What is needed:
Among the lines of the records, please find those that contain the word "tool" and copy them.

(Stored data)
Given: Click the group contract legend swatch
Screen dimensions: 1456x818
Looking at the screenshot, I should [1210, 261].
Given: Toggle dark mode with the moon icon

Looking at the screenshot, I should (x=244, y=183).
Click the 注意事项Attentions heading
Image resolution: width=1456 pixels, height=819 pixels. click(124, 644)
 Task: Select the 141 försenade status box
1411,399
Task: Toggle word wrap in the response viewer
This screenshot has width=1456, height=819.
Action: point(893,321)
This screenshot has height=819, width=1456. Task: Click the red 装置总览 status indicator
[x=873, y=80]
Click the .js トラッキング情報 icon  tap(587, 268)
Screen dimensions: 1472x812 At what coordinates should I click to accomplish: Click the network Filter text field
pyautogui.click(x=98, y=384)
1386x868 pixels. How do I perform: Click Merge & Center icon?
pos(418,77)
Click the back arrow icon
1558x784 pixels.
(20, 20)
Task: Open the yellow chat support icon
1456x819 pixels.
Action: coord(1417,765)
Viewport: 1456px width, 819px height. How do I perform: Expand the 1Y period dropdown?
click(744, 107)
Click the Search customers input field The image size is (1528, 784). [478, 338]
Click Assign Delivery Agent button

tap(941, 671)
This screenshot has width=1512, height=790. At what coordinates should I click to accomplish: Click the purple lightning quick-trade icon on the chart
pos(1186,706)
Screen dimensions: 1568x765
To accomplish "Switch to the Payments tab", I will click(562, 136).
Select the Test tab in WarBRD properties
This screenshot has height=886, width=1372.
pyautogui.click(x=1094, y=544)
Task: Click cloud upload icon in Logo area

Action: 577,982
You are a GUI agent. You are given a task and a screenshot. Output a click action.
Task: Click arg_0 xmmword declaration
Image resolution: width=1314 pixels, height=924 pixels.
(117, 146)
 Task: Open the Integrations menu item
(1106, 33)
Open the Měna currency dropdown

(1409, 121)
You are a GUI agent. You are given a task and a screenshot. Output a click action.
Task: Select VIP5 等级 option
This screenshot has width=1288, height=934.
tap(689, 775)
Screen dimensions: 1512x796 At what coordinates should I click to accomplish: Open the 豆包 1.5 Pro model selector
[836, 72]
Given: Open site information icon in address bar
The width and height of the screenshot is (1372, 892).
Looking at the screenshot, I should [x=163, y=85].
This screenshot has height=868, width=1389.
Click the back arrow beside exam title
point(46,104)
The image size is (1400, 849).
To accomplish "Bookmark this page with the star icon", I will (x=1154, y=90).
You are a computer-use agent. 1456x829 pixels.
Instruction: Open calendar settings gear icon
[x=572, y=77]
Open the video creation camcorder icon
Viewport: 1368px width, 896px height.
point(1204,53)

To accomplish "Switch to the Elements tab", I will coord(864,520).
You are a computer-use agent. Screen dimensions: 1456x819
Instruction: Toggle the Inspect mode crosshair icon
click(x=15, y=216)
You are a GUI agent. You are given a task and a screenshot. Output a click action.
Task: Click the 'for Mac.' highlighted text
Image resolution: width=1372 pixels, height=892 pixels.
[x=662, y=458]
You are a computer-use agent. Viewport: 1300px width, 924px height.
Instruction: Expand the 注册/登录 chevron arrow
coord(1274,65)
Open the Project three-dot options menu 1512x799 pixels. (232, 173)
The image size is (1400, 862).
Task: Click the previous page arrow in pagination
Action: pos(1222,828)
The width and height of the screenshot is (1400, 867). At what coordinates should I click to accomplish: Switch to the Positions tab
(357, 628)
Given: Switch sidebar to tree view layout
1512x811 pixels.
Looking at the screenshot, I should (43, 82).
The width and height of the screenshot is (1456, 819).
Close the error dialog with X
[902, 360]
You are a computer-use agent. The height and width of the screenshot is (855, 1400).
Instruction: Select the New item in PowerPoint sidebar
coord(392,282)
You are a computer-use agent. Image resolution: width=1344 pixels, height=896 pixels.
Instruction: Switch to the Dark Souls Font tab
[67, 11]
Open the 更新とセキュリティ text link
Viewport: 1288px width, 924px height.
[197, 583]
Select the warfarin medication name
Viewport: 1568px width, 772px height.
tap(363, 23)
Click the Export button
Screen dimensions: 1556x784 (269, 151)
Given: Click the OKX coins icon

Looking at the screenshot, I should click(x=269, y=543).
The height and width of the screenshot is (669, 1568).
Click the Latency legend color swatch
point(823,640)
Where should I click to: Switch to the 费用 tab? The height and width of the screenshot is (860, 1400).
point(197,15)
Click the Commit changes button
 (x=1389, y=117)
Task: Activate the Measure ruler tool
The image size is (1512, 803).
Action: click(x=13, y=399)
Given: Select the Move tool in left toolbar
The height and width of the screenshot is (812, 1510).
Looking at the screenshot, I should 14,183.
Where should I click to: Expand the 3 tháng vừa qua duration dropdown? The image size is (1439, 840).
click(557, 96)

Reply to the exercise:
Task: Activate the Measure ruler tool
Given: Select the Move tool in left toolbar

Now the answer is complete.